(Mirror Daily, United States) – Painkiller abuse has become a serious problem in the U.S., but all doctors carry the blame of overprescribing opioids, not just “corrupt pill mills”. Pill mills are the title associated to clinics that hand over painkillers simply to anyone that asks. It makes them easy targets for drug-seekers, and places patients in danger of addiction.
There have been laws put in place and a joined effort to shut down many of these “pill mills” over the years. However, since the mission started in 2011, there has not been much of an improvement. In fact, the numbers of overprescription of opioids has gone down by a mere 2%, which is a near insignificant progress.
In the meantime, abuse of narcotic painkillers went up by 10% in the last two decades, so the problem is growing worse.
That has led to researchers at Stanford University to conduct further investigation into the matter. With more “pill mills” down, the numbers should’ve followed along the same downward trajectory. However, they found that the issue is spread among all practitioners who overprescribe the necessary amount of painkillers.
The team of scientists looked over 56.5 million insurance claims covered by Medicare. They analyzed data from each individual prescriber of painkillers, ranging from physicians, to nurses, or even dentists. Specifically, they targeted drugs such as hydrocodone (Vicodin), oxycodone (Oxycodin, Percocet), codeine, morphine, opium, and several others.
Their results showed that almost 80% of prescriptions for opiods were given by only 10% of prescribers. The difference means that there is a drastic tendency of overprescribing medication past their use. As found by previous studies, this means they can either cause addiction within the patient, or end up abandoned in their medicine cabinet. From there, other members of their family may snatch it and consume without being doctor recommended.
Based on the insurance claims, they found that family practitioners led the pack in prescribing painkillers. Their numbers reached 15.3 million prescriptions of the total. They were followed by internal medicine with 12.8 million prescriptions, nurse practitioners with 4.1 million, and then assistants of physicians with 3.1 million.

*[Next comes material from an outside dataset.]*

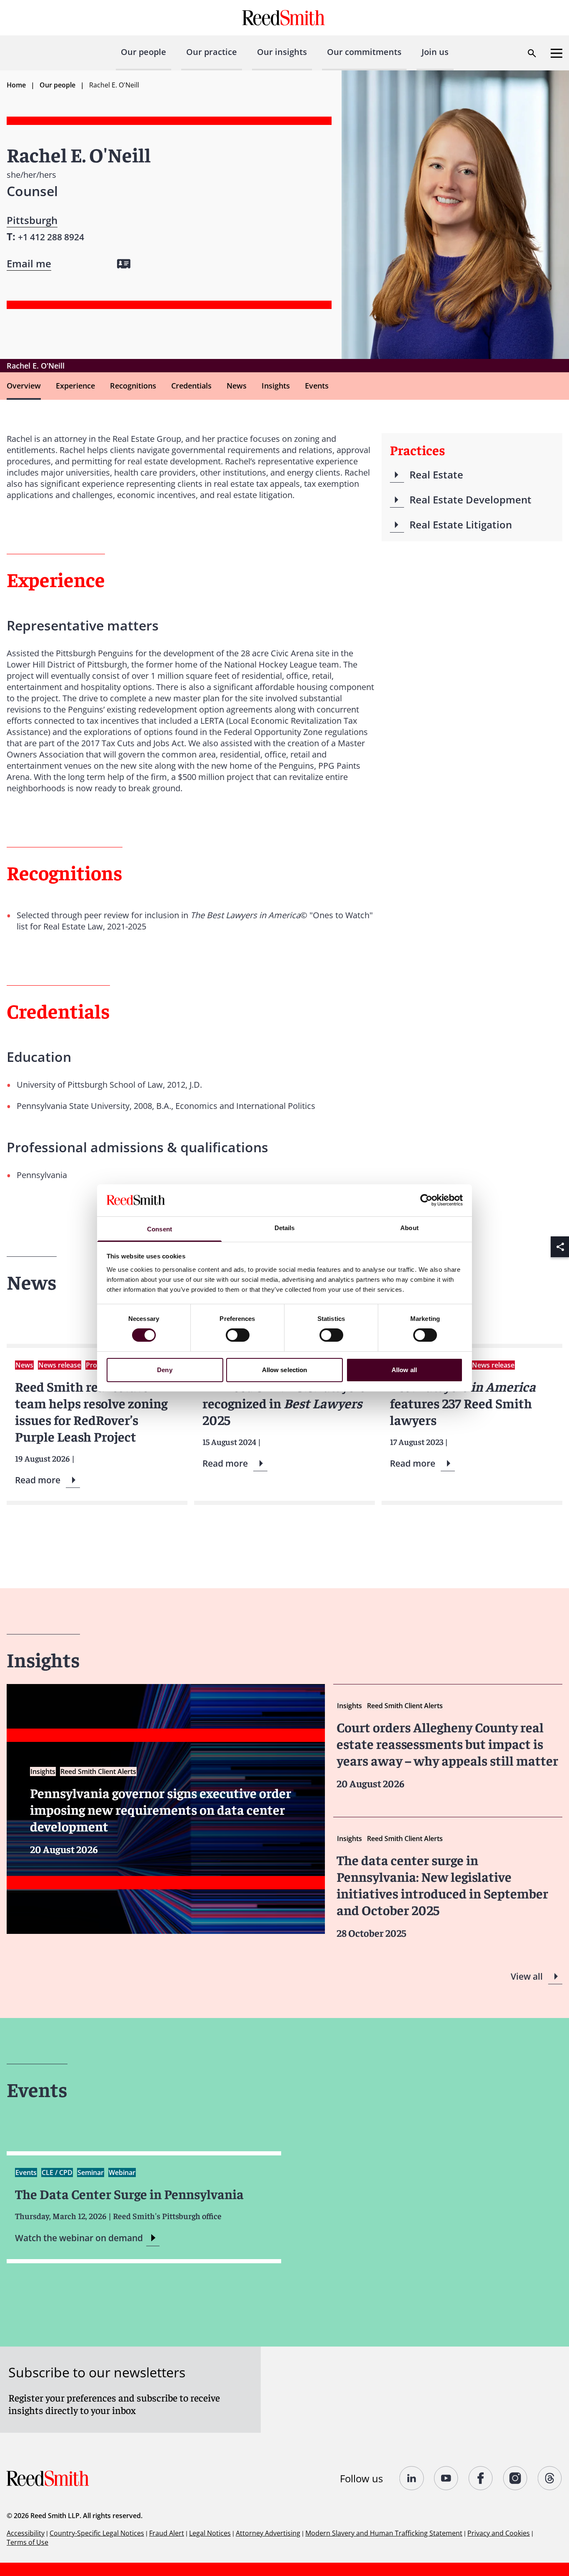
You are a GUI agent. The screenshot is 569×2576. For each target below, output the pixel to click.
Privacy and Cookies (498, 2533)
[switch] (238, 1335)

According to Dr. Jonathan Chen, all efforts to cut down on the numbers of overprescribed opioid painkillers need to address all prescribers. The “pill mills” are just one small part of the problem. As stated by Dr. Chen, it may be beneficial to shut them down, but it is certainly not enough to eliminate the problem. In fact, he claims that many doctors add more to the gravity of the issue without even knowing.